Dr. Chakwas nodded. "Let's go!"

"Shepard! Jalissa, don't do it!" Alenko shouted. There had to be a way, there had to be another way…this was suicide. If they were all going to die anyway—and they obviously were—why couldn't she just

He wasn't close enough to touch her when he reached for her.

She'd move out of reach, on purpose.

Shepard watched him as she backed away, her eyes brilliant in her pale face, taking in his face as though she knew it would be the last time she ever saw him. This was what she wanted to carry with her because she couldn't not finish what she'd started.

He could hear the seconds counting down. The pain was almost too much: if the Reapers hadn't interfered he would have had years with her, decades. Now all he had were seconds…

…and suddenly he was out of seconds.

"I love you." The words themselves were lost in the ambient cacophony of sound, but he could read the words clearly enough, as though time had slowed down just so he could catch what might be her last words. Her lips curved and formed each word so carefully, twisting the sentiment around her tongue and teeth before sending it to him. They were her last words—no, could be her last words, he couldn't give up on her yet—and she weighed them so carefully.

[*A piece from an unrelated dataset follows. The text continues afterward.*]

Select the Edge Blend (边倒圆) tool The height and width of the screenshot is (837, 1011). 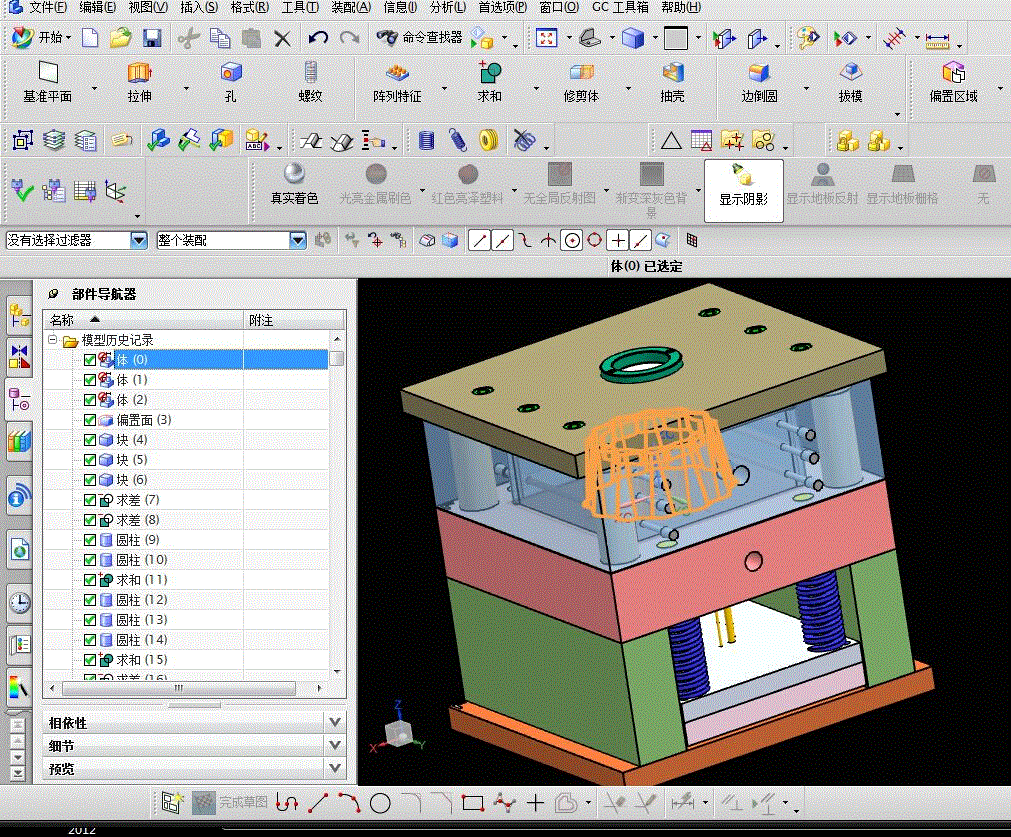click(759, 73)
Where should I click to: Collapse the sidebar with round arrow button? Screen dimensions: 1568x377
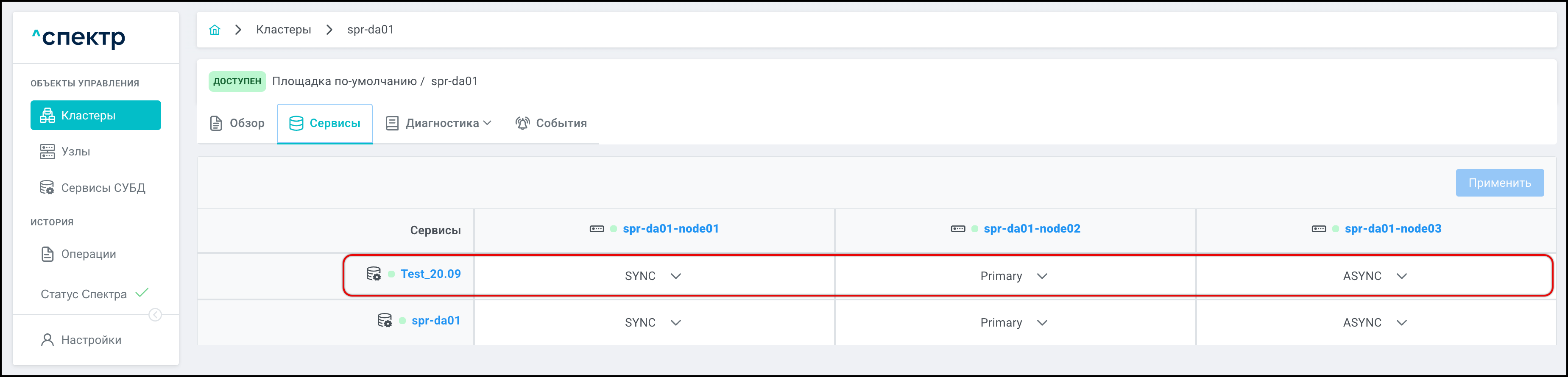click(x=155, y=314)
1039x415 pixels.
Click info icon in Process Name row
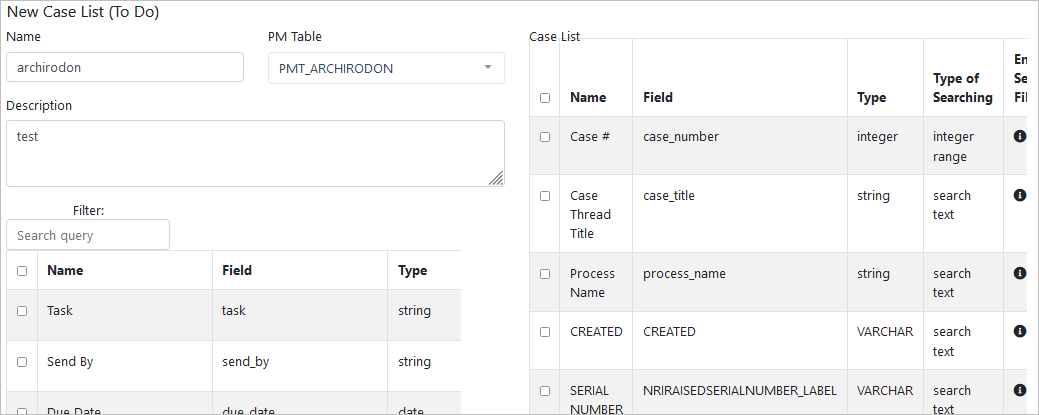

And then she was gone, turning sharply as she flung herself away from the one thing that had a chance at weakening her resolve. And she ran at a full sprint towards the white pillar of light…

The doors to the cargo bay closed—robbing him of the sight of her retreating figure, of the thin sound of her rallying call to anyone left standing—and the Normandy peeled away.

"Brace-brace-brace!" Joker shouted over the comm. The ship lurched drunkenly, sending Alenko and the crewmen supporting his unbalanced weight to the ground. "EDI, are you okay?"

"I am fine. Harbinger…has returned attention to Hammer—"

Alenko closed his eyes. He wanted to scream but the sound stayed locked somewhere near his lungs. Hot tears burned as he tried not to curl up. No, he realized, he tried to curl up because beyond the pain in his heart there was pain in his body. Had he lost events?

"Hang in there, Major," Dr. Chakwas said. "Crack his shell, get him out of that thing."

"Yes ma'am."

It was the final, painful confirmation that he was as unable to help Shepard now as he had been the day she died. He'd been making a getaway while she made her one-way run to do what she thought was necessary.

"Shepard!" the voice belonged to Vega. So, he'd been thrown onto this space-worthy meat wagon, too. "Don't you die on me, Lola! Don't you dare!" the agony in the young marine's shout mingled with a sharp scream of pain from someone else, curses and imprecations against the Reapers as those within reach, those deemed too injured to finish the job hurled abuse and agony into the air.

Alenko shook off the crewmen trying to get through his armor—no wonder he hurt, he realized as he fell back. He tried to remember what had happened…he remembered a laser, like on Tuchanka. They'd been shot by a Reaper—Harbinger, she called it, the one that had such an unnatural preoccupation with Shepard.

He didn't remember, though…

Something must have happened, he'd been knocked over the head or knocked down by debris. His armor was pockmarked by it, chunks of stone or whatever stuck into the heavy plates.